■ **EJERCICIO PROPUESTO**
Reúne, por favor, todas las líneas de los ítems que contengan la cadena "screenshot", distinguiendo entre mayúsculas y minúsculas.

(Registros en bruto)
"""
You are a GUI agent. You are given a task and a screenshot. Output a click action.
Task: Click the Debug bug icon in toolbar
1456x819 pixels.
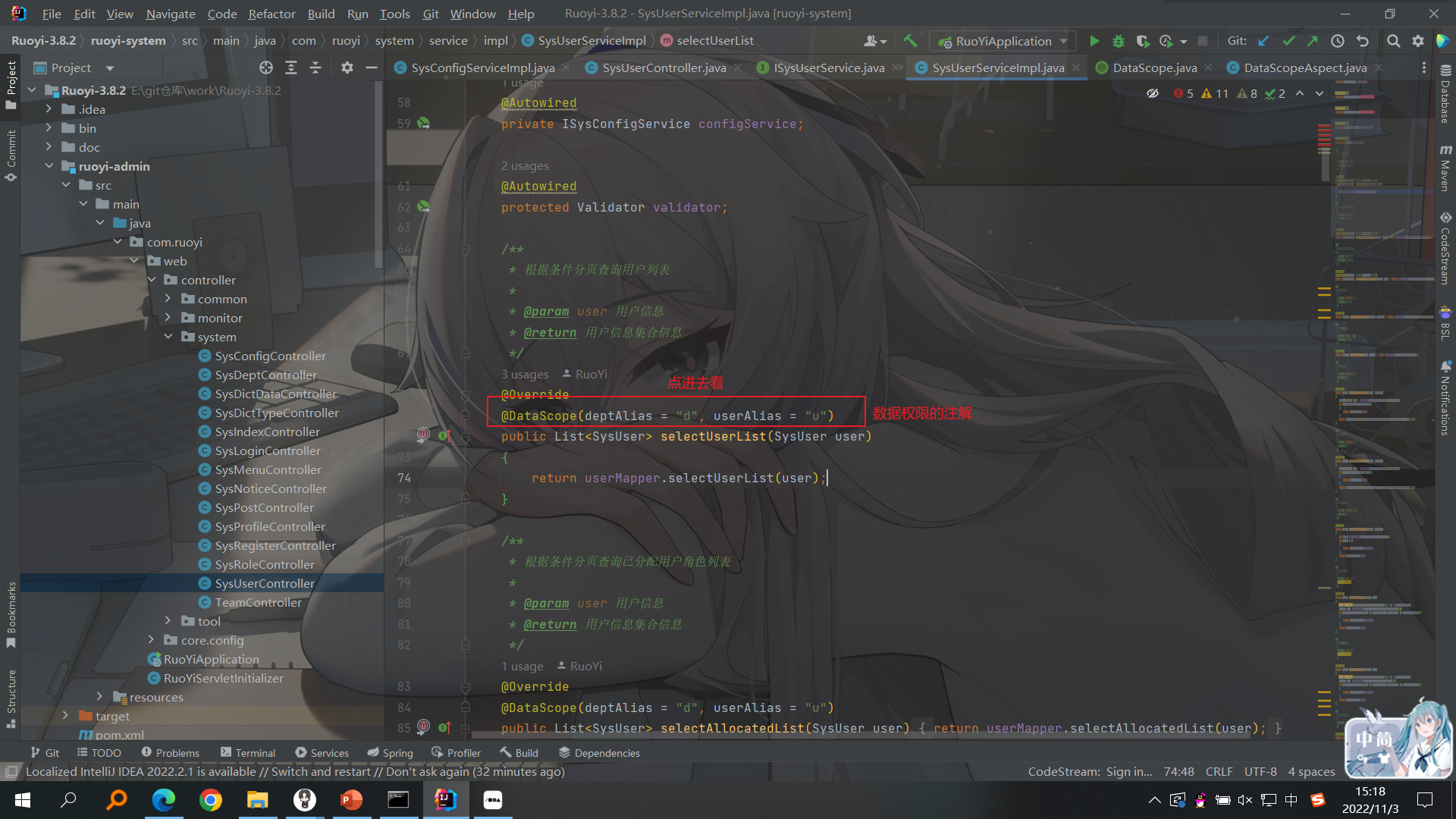1118,41
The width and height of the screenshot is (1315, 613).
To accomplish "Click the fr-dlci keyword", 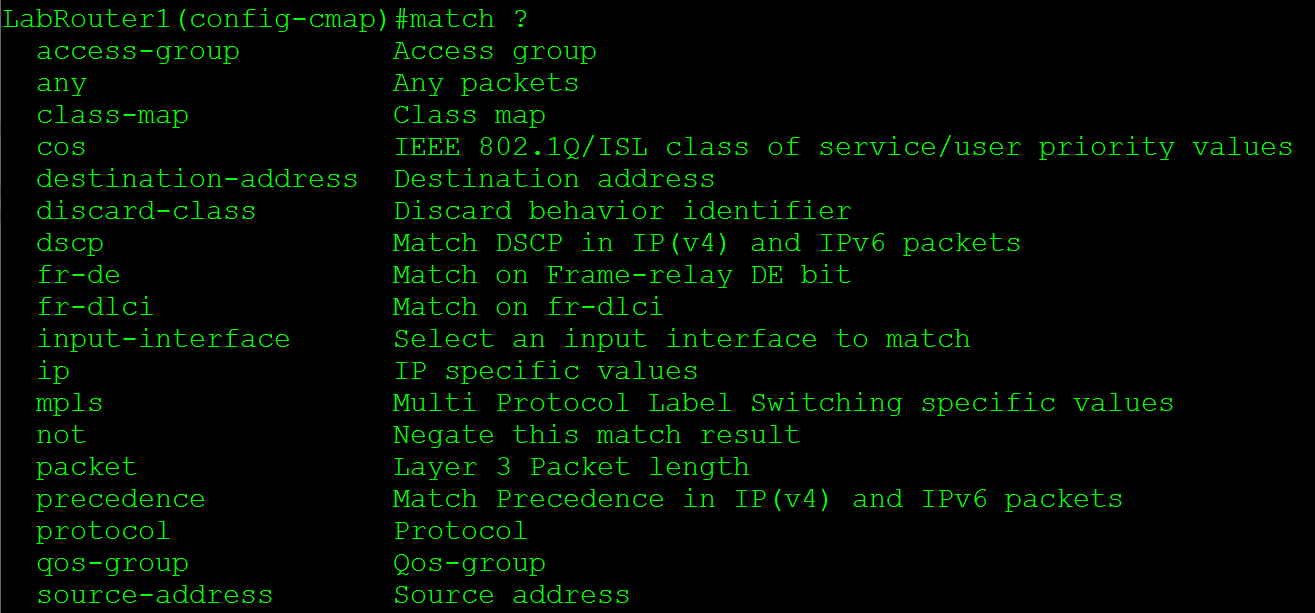I will (x=95, y=307).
"""
■ **EJERCICIO RESUELTO**
You are a GUI agent. You are given a task and a screenshot. Output a click action.
The width and height of the screenshot is (1315, 613).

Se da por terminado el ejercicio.